Jacques Chirac, mort jeudi à l'âge de 86 ans, formait avec son épouse Bernadette le couple présidentiel le plus politique…

Jacques Chirac, mort jeudi à l’âge de 86 ans, formait avec son épouse Bernadette le couple présidentiel le plus politique de la Ve République, résultat de plus d’un demi-siècle de conquête et d’exercice du pouvoir.

« Ce n’était pas qu’un mariage d’amour, mais un mariage d’ambition », a d’ailleurs reconnu en 2015 la seule première dame à avoir exercé une véritable carrière politique, pendant plus de 40 ans.

Novembre 2014, musée du Quai Branly à Paris : c’est la dernière sortie publique d’un Jacques Chirac déjà très diminué, constamment appuyé sur l’épaule d’un garde du corps. Le président François Hollande rend hommage à son prédécesseur, qu’il a affronté à plusieurs reprises sur ses terres corréziennes. Bernadette, elle, omet ostensiblement de serrer la main d’Alain Juppé.

Quelques semaines auparavant, elle a même osé s’en prendre au protégé de son mari, qui vient de se déclarer pour 2017 : « qu’est-ce qu’Alain Juppé a à voir avec Nicolas Sarkozy ? Il est très, très froid et il n’attire pas les gens, les amis, les électeurs éventuels ». Quasi muet depuis 2007, Jacques Chirac vole aussitôt au secours du « meilleur d’entre nous » : « j’ai toujours su qu’Alain Juppé serait au rendez-vous de son destin et de celui de la France ».

Tel était le couple Chirac : plus qu’un « simple » duo présidentiel, un véritable couple politique. Ce qui a fatalement pu entraîner des désaccords. « Heureusement qu’on vous a », lançait-elle déjà à Nicolas Sarkozy en 2004, entre les deux tours d’un scrutin régional calamiteux pour la droite, alors que son président de mari n’a jamais pardonné la trahison Balladur, à celui qu’il considéra un temps comme son fils.

Bernadette Chirac n’a pas été une « première dame » comme les autres.
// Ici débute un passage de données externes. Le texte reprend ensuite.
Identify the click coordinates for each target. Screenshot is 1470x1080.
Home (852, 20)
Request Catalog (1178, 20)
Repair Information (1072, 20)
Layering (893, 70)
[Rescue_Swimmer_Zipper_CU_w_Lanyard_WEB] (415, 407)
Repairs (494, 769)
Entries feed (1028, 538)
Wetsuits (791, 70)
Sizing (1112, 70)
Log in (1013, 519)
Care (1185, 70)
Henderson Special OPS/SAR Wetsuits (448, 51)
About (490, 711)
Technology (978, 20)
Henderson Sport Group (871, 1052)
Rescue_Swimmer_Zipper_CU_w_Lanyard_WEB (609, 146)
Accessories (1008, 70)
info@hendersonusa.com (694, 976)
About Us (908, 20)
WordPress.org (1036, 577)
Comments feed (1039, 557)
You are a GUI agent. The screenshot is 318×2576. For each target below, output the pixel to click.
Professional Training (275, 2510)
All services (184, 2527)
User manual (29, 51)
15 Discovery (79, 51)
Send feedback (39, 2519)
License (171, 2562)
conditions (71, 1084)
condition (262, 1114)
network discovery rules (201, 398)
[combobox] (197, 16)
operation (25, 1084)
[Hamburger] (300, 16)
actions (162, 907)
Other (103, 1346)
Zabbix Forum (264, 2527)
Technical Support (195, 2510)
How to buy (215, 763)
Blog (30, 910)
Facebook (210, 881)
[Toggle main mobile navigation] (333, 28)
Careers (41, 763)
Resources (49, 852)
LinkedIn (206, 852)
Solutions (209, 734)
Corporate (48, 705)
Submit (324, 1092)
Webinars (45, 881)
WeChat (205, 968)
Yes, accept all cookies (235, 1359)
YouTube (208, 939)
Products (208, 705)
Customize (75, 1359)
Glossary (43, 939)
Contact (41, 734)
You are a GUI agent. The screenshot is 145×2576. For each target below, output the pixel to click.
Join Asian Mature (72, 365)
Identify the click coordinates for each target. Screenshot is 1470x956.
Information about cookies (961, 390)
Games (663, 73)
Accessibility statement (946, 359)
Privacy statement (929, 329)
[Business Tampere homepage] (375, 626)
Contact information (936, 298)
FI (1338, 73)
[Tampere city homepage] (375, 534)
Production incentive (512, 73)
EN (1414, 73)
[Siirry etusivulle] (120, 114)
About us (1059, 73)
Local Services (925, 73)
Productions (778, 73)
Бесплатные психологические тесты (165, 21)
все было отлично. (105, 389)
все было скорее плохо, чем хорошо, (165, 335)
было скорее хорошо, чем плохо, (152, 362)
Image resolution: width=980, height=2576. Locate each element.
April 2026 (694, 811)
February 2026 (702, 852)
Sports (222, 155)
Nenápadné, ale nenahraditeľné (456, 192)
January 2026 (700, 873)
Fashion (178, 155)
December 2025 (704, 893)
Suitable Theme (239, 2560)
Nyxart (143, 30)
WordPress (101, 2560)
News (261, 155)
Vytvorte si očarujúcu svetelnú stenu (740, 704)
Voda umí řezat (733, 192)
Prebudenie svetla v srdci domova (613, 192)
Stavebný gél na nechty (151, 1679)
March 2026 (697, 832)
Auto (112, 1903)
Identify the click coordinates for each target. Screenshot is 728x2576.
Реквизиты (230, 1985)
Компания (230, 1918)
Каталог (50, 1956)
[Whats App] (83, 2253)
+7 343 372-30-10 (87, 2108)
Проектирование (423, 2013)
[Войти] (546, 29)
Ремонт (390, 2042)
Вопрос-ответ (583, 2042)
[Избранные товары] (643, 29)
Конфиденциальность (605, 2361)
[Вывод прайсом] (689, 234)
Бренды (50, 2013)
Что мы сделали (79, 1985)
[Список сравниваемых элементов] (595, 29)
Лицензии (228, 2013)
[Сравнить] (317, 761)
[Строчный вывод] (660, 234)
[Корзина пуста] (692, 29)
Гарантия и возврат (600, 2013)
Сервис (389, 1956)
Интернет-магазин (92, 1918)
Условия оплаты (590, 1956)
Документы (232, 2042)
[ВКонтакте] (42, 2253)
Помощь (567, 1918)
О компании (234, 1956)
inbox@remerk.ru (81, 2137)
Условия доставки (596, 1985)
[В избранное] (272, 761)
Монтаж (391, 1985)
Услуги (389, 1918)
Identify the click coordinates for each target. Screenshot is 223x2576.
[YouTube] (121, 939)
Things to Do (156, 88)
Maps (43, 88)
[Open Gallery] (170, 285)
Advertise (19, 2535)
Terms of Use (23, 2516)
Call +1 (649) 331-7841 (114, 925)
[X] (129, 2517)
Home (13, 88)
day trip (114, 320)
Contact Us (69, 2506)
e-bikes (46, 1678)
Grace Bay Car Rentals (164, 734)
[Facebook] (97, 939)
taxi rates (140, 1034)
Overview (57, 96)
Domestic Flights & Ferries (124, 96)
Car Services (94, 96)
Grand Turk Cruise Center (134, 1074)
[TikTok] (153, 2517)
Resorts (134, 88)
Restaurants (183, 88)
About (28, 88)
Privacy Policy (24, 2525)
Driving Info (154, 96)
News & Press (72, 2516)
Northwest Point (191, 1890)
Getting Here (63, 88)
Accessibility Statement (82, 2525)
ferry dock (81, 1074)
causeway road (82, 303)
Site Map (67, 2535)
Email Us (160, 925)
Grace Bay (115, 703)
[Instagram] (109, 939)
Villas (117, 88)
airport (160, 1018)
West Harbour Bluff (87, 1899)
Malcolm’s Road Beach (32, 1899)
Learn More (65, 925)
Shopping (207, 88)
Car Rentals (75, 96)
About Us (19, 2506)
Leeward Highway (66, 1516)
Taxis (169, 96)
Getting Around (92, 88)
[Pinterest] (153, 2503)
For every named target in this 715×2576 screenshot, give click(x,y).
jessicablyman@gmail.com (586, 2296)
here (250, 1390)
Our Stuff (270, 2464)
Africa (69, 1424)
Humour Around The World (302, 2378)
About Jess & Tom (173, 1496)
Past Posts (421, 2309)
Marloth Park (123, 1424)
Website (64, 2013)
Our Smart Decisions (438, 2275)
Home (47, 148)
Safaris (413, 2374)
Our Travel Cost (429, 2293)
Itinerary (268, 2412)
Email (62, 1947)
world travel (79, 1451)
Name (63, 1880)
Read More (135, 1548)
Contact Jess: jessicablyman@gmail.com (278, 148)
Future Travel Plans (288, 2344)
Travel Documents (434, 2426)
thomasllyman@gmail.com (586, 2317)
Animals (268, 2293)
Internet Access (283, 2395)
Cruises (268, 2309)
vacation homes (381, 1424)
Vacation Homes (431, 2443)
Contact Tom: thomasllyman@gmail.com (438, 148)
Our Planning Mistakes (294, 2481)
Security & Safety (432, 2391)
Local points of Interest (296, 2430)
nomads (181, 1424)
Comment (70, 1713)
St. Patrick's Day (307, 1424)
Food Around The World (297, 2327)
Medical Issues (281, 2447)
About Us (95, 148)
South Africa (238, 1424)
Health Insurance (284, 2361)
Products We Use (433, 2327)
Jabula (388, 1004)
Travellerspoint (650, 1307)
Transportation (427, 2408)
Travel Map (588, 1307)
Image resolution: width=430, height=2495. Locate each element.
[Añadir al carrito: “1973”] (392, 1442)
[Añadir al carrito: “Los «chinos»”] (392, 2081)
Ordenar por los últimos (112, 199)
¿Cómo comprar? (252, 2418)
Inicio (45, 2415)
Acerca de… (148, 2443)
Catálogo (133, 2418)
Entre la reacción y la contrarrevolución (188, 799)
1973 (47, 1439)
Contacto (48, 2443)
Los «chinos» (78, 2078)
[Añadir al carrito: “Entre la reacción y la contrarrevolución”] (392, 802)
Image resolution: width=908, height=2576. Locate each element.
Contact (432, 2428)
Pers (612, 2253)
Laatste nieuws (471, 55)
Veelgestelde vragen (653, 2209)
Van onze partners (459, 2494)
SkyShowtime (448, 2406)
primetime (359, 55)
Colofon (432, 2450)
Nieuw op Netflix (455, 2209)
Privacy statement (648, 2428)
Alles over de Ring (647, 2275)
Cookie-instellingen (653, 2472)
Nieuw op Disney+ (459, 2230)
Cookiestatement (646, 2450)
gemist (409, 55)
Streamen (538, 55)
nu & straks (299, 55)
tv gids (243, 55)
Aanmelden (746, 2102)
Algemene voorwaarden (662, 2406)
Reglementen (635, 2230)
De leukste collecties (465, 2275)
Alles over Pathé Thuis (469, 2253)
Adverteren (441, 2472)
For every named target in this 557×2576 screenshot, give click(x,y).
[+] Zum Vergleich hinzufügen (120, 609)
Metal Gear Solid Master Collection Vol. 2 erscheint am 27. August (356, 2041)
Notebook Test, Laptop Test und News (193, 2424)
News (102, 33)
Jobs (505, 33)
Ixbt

Elue dès 1971 conseillère municipale de Sarran, devenue en 1979 la première femme conseillère générale de Corrèze, elle a exercé un mandat local jusqu’en… 2015.

– « Les filles, ça galopait… » –

Pour autant, sa notoriété nationale n’a rien d’évident à l’accession de son mari à l’Elysée en 1995. L’épouse discrète, fille d’une famille de diplomates du XVIe arrondissement, mariée en 1956 avec ce talent prometteur rencontré à Sciences-Po, est d’abord une femme effacée, reléguée dans l’ombre par sa fille Claude, qui règne alors sans partage sur la communication de son père. Son émancipation n’en est que plus spectaculaire.

Confidences conjugales savamment distillées dans un livre d’entretiens avec Patrick de Carolis (« Les filles, ça galopait, je les connais toutes »), succès fulgurant de son « opération pièces jaunes » (dont elle a passé le flambeau à Brigitte Macron en juin dernier), sorties de terrain en veste treillis Dior époque Galliano : en 2002, la première dame reléguée devient un des principaux artisans du maintien de son mari à l’Elysée. On lui prête même d’avoir été la seule à l’avertir du danger Jean-Marie Le Pen, qu’il affronta au second tour.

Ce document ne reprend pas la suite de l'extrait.